### What you will do:
Using the records below, give again exactly the lines from the line that contains "The width and height of the screenshot is (303, 210)." through the line that contains "You are a computer-use agent. Image resolution: width=626", both ends included, and only those.

------------------------------------------------

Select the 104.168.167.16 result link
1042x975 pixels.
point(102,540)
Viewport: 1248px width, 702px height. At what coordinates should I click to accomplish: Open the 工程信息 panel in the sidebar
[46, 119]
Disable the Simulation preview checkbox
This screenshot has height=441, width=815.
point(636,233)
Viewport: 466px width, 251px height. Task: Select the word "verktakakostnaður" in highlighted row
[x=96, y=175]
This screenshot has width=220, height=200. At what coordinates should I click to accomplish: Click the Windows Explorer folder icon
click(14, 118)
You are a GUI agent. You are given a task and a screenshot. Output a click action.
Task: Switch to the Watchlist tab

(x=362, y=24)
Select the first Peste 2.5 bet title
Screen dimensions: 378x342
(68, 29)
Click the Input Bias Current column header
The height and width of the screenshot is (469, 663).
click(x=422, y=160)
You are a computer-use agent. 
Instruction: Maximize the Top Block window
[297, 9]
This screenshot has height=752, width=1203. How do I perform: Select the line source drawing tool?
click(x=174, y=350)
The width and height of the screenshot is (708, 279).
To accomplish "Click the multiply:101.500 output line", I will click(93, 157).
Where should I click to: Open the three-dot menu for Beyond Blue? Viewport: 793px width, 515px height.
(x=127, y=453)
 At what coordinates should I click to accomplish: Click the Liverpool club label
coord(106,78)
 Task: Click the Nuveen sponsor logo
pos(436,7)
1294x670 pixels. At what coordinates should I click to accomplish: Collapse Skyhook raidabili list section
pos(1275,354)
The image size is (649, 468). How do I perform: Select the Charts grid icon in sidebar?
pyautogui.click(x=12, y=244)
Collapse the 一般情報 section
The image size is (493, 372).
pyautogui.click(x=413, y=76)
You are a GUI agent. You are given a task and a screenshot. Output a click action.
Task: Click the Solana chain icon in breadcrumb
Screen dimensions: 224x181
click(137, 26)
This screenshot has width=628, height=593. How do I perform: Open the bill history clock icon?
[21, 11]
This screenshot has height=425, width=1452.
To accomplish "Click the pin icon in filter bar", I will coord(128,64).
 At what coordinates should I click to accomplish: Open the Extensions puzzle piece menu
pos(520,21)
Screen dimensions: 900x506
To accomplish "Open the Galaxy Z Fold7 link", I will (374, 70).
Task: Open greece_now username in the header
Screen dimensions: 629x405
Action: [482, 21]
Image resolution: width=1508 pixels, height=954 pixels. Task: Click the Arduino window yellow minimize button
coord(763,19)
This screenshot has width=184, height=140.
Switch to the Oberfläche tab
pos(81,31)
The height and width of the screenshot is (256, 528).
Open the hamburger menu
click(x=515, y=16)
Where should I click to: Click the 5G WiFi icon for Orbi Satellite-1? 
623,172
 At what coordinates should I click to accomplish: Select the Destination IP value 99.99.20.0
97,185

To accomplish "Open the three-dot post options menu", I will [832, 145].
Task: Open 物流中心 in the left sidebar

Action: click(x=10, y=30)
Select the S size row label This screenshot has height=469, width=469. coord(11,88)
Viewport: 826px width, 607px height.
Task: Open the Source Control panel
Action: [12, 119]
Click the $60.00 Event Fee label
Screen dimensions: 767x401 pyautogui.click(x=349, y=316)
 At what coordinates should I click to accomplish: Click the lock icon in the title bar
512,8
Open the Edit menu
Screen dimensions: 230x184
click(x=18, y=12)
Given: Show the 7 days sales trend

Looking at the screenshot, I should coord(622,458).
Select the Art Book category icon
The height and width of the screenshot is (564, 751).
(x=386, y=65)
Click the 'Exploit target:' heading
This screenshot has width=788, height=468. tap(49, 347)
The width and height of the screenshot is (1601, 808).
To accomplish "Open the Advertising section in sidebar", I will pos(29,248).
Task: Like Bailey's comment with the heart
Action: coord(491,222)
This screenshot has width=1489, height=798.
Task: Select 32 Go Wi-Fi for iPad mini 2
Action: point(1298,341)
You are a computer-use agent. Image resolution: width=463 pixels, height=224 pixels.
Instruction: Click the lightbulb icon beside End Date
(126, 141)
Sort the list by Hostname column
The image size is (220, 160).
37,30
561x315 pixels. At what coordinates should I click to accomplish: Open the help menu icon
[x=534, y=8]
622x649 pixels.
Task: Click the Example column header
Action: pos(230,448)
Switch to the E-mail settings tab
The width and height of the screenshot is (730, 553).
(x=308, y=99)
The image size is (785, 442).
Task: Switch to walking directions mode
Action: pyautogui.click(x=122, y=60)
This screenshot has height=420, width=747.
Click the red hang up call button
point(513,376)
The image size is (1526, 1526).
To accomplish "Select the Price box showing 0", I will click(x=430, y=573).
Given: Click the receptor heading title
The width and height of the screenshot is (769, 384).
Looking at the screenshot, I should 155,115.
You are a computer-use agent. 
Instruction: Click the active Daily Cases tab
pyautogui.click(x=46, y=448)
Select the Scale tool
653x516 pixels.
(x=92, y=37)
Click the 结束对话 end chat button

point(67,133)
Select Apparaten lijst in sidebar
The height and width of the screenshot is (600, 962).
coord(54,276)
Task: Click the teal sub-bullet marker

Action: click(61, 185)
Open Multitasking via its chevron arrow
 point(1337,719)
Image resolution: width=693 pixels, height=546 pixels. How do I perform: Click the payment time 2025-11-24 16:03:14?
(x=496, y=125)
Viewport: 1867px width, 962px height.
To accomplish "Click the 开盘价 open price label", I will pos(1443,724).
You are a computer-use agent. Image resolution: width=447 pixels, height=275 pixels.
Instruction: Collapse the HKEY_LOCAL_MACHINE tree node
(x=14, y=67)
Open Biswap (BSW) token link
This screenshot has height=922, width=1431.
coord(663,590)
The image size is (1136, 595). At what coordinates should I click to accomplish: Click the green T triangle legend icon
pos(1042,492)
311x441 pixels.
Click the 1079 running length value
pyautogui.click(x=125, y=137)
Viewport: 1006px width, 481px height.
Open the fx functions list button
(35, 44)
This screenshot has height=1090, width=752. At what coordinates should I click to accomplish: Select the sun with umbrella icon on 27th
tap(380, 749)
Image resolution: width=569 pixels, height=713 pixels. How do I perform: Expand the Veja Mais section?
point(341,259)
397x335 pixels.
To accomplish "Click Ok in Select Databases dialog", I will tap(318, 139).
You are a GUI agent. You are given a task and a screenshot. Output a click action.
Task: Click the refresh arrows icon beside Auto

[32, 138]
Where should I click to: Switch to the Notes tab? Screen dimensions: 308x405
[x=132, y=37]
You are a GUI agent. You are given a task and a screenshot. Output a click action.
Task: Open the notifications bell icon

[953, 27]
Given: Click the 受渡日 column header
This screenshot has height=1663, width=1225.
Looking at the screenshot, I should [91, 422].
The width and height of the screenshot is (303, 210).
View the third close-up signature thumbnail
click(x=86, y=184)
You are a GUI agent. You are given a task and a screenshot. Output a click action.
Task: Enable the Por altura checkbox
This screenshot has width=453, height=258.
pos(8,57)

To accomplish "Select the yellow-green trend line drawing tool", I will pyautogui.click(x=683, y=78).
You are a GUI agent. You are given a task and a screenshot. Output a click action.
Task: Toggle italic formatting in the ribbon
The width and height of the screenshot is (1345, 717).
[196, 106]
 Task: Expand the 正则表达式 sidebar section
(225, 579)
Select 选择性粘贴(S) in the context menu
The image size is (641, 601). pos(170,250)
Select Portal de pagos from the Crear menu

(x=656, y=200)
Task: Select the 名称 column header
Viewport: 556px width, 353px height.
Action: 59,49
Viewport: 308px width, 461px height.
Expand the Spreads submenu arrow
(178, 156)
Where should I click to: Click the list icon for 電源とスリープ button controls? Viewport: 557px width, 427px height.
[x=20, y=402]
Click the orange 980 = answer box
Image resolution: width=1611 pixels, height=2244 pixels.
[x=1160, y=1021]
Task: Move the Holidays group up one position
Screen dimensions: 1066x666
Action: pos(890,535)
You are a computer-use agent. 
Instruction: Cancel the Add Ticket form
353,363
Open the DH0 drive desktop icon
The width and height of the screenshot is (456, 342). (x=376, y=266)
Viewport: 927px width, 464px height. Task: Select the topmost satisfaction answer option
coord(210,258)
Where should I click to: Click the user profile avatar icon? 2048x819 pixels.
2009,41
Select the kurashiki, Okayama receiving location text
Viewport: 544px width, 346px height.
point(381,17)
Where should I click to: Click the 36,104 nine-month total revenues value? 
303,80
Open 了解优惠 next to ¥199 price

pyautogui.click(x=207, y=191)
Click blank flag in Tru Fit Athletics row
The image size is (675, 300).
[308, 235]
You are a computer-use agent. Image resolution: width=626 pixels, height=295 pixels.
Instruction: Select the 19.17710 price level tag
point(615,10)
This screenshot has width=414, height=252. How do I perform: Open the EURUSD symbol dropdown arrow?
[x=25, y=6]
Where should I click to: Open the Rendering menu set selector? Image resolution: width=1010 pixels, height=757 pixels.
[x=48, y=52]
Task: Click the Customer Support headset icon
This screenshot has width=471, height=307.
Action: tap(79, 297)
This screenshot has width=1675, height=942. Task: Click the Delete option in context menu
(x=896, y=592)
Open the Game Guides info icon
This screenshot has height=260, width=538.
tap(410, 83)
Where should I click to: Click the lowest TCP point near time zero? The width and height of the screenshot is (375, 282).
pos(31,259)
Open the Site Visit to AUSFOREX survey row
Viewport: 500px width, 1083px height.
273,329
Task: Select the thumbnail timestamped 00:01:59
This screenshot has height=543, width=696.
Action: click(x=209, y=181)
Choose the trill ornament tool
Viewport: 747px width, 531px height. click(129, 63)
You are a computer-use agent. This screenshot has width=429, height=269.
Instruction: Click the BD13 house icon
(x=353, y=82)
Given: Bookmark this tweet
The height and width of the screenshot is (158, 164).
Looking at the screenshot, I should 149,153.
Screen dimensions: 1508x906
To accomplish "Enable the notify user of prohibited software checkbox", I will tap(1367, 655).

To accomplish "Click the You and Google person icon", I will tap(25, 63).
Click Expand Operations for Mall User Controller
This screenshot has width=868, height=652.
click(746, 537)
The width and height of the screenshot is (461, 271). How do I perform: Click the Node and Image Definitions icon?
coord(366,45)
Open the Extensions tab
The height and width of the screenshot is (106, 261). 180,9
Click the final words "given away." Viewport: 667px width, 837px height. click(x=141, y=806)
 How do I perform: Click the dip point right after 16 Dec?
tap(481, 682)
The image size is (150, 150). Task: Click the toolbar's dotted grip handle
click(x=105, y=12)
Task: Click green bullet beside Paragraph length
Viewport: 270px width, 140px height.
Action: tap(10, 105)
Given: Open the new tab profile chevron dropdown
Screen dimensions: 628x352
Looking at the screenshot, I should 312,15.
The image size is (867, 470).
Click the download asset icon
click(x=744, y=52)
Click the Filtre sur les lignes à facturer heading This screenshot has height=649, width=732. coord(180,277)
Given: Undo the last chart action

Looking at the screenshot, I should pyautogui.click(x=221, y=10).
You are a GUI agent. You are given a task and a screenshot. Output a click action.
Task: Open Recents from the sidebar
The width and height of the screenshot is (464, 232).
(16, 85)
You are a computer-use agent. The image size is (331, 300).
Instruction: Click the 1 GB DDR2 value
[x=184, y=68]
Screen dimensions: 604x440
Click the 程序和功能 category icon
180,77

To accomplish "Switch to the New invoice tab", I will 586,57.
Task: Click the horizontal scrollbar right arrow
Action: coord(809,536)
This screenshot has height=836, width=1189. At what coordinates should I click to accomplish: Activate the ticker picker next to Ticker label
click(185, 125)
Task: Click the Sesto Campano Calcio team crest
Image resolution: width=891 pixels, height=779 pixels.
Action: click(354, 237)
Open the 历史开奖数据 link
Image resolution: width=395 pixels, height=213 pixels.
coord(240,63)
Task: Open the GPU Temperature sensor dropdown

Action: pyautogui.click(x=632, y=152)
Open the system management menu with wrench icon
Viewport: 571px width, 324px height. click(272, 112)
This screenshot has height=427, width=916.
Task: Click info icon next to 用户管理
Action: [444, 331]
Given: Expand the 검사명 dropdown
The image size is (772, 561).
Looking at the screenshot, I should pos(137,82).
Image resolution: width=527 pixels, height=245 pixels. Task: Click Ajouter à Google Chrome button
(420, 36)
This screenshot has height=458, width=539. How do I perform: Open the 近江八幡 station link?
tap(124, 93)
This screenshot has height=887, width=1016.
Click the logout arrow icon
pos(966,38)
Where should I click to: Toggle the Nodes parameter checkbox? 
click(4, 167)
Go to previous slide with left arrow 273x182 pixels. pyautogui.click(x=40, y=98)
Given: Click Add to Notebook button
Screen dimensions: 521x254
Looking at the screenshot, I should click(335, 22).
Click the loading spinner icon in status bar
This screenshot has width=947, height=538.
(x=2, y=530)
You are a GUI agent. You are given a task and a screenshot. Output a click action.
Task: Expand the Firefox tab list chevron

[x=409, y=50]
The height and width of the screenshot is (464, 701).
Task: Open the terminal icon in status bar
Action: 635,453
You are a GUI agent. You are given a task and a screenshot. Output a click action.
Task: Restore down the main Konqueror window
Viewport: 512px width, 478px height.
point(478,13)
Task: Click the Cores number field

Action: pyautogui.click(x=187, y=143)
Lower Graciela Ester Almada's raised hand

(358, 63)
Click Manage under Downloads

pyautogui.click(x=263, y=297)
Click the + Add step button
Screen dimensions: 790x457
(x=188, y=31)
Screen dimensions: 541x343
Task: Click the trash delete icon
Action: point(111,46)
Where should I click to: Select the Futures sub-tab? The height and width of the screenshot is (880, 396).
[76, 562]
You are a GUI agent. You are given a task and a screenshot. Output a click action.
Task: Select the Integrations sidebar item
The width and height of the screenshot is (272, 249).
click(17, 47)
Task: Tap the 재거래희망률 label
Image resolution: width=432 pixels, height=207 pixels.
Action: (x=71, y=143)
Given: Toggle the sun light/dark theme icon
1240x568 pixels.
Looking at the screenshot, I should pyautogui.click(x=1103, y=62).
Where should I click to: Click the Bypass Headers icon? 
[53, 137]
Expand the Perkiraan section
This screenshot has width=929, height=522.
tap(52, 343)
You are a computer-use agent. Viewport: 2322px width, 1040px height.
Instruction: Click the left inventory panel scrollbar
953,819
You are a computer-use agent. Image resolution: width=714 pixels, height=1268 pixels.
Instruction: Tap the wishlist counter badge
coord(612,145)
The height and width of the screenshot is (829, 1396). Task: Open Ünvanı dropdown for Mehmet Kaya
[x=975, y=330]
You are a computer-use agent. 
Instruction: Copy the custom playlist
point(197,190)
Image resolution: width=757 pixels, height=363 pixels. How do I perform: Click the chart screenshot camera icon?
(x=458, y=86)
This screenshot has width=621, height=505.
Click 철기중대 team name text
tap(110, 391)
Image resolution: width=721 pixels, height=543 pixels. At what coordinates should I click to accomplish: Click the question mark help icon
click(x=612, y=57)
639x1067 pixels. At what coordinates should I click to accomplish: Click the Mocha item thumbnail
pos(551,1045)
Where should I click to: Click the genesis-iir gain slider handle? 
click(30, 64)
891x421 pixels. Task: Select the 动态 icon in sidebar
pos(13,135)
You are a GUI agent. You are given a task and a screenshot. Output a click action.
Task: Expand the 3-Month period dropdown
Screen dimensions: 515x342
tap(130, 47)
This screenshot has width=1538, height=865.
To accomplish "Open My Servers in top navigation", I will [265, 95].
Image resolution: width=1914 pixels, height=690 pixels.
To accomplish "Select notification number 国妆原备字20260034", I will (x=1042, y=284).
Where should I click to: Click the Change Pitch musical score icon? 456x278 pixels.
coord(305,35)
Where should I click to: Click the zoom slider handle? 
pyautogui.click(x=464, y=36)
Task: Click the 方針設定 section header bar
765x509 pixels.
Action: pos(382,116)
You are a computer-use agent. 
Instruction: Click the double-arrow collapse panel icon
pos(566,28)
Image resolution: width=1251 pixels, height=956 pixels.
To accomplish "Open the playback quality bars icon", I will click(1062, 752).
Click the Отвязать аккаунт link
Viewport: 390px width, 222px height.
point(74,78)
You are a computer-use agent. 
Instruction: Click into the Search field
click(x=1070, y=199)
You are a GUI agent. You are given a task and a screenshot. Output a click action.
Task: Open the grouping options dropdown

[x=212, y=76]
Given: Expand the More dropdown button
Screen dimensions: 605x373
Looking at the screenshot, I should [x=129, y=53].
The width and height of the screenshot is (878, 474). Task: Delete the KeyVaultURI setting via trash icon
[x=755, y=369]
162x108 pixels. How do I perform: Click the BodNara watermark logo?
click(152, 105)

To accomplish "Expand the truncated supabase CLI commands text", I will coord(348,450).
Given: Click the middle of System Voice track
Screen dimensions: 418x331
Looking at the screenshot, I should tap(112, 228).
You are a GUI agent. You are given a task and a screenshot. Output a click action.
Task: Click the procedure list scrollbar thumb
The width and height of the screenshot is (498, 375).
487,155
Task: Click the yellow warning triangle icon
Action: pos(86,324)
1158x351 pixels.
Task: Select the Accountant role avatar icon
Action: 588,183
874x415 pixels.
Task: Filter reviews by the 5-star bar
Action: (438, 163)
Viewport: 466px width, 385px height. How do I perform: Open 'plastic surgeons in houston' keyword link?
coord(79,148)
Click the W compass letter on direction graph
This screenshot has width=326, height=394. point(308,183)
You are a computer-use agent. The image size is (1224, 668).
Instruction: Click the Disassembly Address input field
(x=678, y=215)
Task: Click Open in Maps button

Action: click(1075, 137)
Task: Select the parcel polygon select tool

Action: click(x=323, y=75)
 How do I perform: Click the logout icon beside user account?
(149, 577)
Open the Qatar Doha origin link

------------------------------------------------

### Task solution:
The width and height of the screenshot is (303, 210).
View the third close-up signature thumbnail
click(x=86, y=184)
You are a GUI agent. You are given a task and a screenshot. Output a click action.
Task: Enable the Por altura checkbox
This screenshot has width=453, height=258.
pos(8,57)

To accomplish "Select the yellow-green trend line drawing tool", I will pyautogui.click(x=683, y=78).
You are a GUI agent. You are given a task and a screenshot. Output a click action.
Task: Toggle italic formatting in the ribbon
The width and height of the screenshot is (1345, 717).
[196, 106]
 Task: Expand the 正则表达式 sidebar section
(225, 579)
Select 选择性粘贴(S) in the context menu
The image size is (641, 601). pos(170,250)
Select Portal de pagos from the Crear menu

(x=656, y=200)
Task: Select the 名称 column header
Viewport: 556px width, 353px height.
Action: 59,49
Viewport: 308px width, 461px height.
Expand the Spreads submenu arrow
(178, 156)
Where should I click to: Click the list icon for 電源とスリープ button controls? Viewport: 557px width, 427px height.
[x=20, y=402]
Click the orange 980 = answer box
Image resolution: width=1611 pixels, height=2244 pixels.
[x=1160, y=1021]
Task: Move the Holidays group up one position
Screen dimensions: 1066x666
Action: pos(890,535)
You are a computer-use agent. 
Instruction: Cancel the Add Ticket form
353,363
Open the DH0 drive desktop icon
The width and height of the screenshot is (456, 342). (x=376, y=266)
Viewport: 927px width, 464px height. Task: Select the topmost satisfaction answer option
coord(210,258)
Where should I click to: Click the user profile avatar icon? 2048x819 pixels.
2009,41
Select the kurashiki, Okayama receiving location text
Viewport: 544px width, 346px height.
point(381,17)
Where should I click to: Click the 36,104 nine-month total revenues value? 
303,80
Open 了解优惠 next to ¥199 price

pyautogui.click(x=207, y=191)
Click blank flag in Tru Fit Athletics row
The image size is (675, 300).
[308, 235]
You are a computer-use agent. Image resolution: width=626 pixels, height=295 pixels.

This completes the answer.